Integrated structural variation and point mutation signatures in cancer genomes using correlated topic models
Fig 5
BRCA-EU mutation signature analysis.
a SNV mutation signatures. SNVs are organized according to the SNV type (color). Within each type, SNVs are further organized into the pattern of flanking nucleotides (A—A, A—C, …,T—G, T—T). b SV mutation signatures. SVs are grouped by type (DEL: deletion, DUP: tandem duplication, INV: inversion, TR: translocation). c Heatmap of relative signature probabilities in BRCA-EU samples. Each heatmap column represents a single sample, and is composed of the SNV and SV signature probabilities output from the MMCTM model. The values for each signature (row) have been standardized, producing z-scores. Heatmap display has been truncated to ±3. Samples have been hierarchically clustered according to their transformed signature probabilities and cluster labels are indicated with colors underneath the dendrogram. The number of samples in each cluster is indicated in parentheses in the cluster legend. ER, PR, and HER2 positive status, BRCA1/2 mutation or methylation status, other gene driver mutation status, HRDetect prediction, and MMRD status is indicated with black bars.
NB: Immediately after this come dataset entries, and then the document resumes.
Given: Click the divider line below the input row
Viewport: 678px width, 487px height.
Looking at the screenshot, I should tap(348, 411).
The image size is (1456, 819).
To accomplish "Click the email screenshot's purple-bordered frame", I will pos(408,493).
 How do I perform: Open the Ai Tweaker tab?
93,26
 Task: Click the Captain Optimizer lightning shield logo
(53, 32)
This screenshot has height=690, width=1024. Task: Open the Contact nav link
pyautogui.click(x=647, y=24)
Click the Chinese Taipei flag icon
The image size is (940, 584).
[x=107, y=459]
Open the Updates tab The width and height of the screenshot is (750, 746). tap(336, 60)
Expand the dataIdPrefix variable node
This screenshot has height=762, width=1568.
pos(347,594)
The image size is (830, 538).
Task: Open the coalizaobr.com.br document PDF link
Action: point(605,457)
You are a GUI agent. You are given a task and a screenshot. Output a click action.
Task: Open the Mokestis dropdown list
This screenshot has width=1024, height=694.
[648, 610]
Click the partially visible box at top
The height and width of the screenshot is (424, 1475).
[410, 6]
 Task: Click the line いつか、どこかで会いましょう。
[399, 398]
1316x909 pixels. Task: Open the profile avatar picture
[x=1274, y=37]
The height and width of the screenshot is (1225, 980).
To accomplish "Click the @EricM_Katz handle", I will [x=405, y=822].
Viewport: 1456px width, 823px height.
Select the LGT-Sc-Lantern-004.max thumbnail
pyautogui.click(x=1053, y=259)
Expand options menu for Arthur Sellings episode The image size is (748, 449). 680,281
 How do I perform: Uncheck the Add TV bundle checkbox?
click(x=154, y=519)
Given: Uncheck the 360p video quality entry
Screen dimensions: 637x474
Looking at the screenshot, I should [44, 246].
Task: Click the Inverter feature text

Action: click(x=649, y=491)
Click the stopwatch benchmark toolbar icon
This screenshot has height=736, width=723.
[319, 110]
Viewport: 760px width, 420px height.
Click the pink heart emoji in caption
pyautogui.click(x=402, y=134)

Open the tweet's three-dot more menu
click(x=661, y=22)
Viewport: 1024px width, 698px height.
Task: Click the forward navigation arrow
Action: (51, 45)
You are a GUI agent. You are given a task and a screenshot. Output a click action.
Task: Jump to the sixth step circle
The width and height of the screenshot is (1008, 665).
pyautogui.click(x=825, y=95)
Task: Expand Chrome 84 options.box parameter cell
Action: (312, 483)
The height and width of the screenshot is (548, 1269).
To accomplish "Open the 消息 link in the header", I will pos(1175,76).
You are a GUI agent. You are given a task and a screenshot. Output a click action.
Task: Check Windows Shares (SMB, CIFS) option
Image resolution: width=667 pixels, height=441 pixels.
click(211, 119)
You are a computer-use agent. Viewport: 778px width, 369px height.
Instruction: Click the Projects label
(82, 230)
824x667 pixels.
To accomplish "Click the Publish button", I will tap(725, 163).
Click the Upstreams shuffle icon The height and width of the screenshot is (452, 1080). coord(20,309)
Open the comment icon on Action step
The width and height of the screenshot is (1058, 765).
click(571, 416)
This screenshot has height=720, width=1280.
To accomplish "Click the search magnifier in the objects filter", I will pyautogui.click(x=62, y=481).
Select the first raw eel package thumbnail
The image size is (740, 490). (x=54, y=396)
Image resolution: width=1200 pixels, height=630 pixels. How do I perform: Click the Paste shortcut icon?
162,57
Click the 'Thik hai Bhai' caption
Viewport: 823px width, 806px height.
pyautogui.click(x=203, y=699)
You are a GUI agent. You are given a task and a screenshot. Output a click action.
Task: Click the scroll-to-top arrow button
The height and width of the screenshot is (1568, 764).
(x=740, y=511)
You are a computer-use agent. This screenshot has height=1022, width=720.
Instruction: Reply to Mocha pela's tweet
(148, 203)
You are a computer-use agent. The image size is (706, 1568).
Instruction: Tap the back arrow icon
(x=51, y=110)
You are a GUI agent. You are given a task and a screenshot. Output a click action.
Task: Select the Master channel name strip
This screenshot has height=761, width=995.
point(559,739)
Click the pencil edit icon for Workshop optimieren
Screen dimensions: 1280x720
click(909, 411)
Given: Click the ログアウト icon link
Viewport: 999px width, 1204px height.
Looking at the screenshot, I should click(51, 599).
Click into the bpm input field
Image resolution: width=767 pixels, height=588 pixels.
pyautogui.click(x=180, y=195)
Grey cells represent missing data for annotation tracks. Samples with zero mutations for a mutation type also have grey signature probability cells. d Correlation heatmap between SNV and SV signatures. e Annotation associations for sample clusters. Upward- and downward-pointing triangles indicate enrichment and depletion, respectively. Adjusted p-values >0.05 are not shown. Colors correspond to cluster colors indicated in the heatmap.